There are several different training methods when it comes to lifting weights. Whether you are a big fan of full body lifting , split training, giant sets, or supersets to name a few, it goes to show there are a number of different ways people can try to achieve their fitness goals. If you want to find what maximizes your muscle growth you should try multiple methods for at least 2-3 months each to see how your physique responds.
That said, for the advanced lifter, one very popular and effective method is Power, Rep Range, Shock. This method cycles the training in 3 week cycles to promote muscle growth without allowing the body time to get accustomed to one type of training. It uses several different angles to isolate the fast twitch muscles, increase strength and power, and allows consistent progress to occur on a long term plan. Here are a few examples of rep range required for a Power, Rep Range, Shock workout.

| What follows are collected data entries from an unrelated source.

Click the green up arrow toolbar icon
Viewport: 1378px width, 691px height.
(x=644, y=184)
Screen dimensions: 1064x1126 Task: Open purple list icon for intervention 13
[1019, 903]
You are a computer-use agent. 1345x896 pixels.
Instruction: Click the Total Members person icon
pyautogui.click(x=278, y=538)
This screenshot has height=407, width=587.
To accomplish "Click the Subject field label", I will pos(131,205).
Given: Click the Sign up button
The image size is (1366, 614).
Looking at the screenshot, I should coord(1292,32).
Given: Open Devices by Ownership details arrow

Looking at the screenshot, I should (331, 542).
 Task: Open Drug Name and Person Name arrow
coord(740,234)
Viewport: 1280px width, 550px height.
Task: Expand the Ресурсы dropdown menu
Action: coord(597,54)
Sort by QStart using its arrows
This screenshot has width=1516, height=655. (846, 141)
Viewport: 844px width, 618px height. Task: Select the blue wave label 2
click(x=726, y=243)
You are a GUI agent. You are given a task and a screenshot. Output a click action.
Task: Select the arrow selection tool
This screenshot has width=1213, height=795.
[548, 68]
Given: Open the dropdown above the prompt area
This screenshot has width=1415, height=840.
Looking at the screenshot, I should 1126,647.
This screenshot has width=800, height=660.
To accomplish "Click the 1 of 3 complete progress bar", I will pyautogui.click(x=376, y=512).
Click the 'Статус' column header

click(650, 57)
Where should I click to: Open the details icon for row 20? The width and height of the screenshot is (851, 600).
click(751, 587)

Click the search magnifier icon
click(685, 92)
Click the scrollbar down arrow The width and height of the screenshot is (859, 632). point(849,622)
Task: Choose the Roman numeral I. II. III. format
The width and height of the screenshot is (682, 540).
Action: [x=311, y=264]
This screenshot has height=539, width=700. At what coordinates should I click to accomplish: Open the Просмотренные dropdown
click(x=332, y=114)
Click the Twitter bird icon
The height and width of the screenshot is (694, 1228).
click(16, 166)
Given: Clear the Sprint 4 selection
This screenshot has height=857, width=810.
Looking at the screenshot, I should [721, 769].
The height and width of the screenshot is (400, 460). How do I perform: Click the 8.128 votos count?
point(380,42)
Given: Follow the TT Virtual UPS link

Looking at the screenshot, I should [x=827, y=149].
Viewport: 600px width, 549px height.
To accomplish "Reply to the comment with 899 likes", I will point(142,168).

For Back – heavy compound movements with a rep range of 6-12; upwards of 12-15 total sets
For Chest and Delts – If you’re not as strong in the “push” category of exercises that work your chest and delts, higher reps like 10-15, and upwards to 20 reps for Delts can give you a great result.
For Biceps – less sets work best (between 4-6 total sets) in the 8-12 rep range
For Triceps – more like 8-10 sets (since they are a larger muscle group than biceps), but still in the 8-12 rep range.
For Legs – again 8-10 total sets, but the rep range is between 15-20…as heavy as you can.
Remember, this is one method that works for many lifters however it might not be the right plan for your training and goals! Understanding and figuring out what works for you will take time. But if you listen/pay attention to your body, you can eventually figure this out for yourself.